Problem to solve: Would you repeat word for word the lines of the listing that follows, from the one with "Where should I" up to and including the one with "Select the Info tool in left palette", and leave out the images?

The data:
• • • •
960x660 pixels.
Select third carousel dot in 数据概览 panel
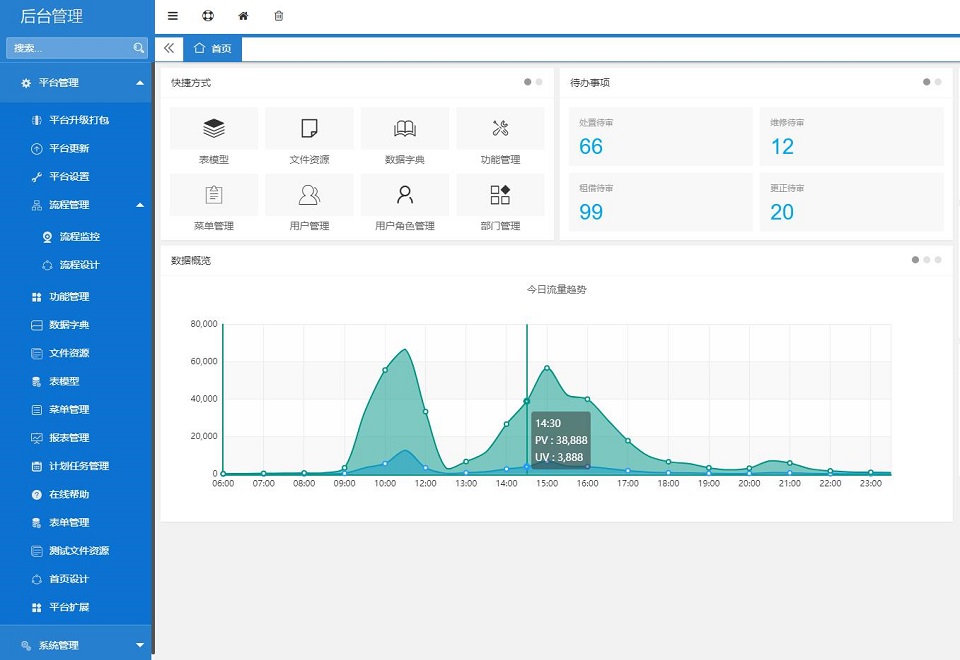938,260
• • • •
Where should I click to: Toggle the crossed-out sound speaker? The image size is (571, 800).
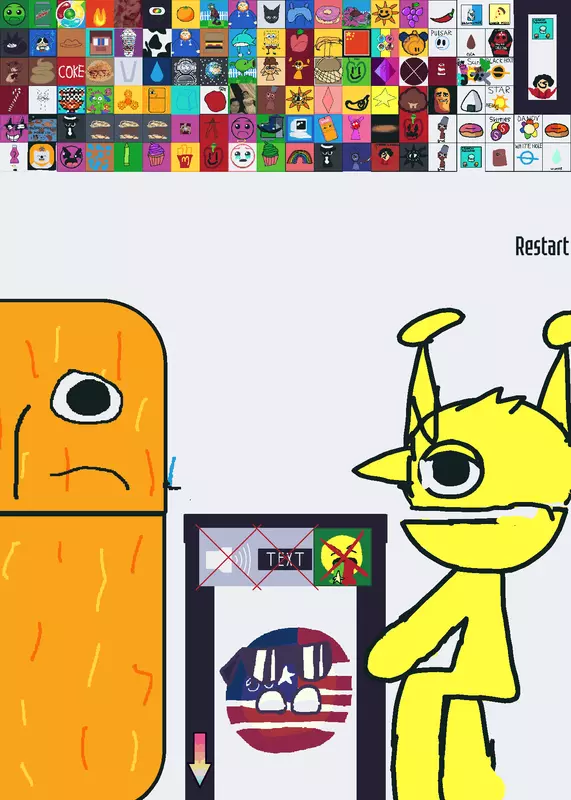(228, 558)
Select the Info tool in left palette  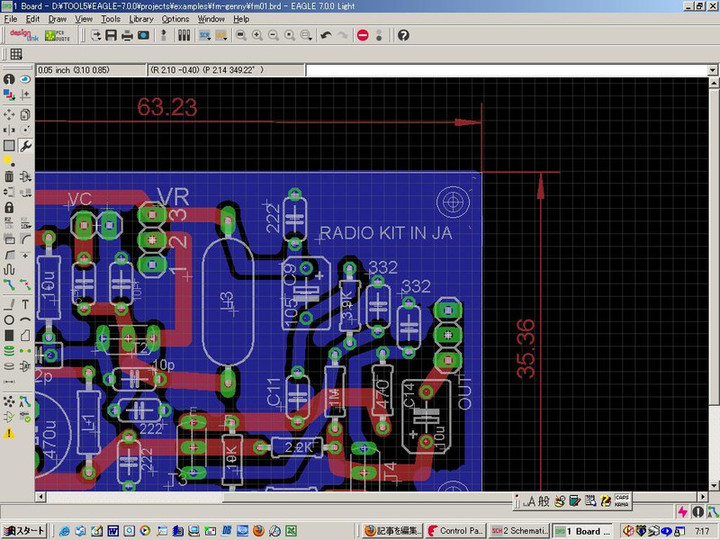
• • • •
Your response:
Where should I click to: Toggle the crossed-out sound speaker? The image size is (571, 800).
(228, 558)
Select the Info tool in left palette  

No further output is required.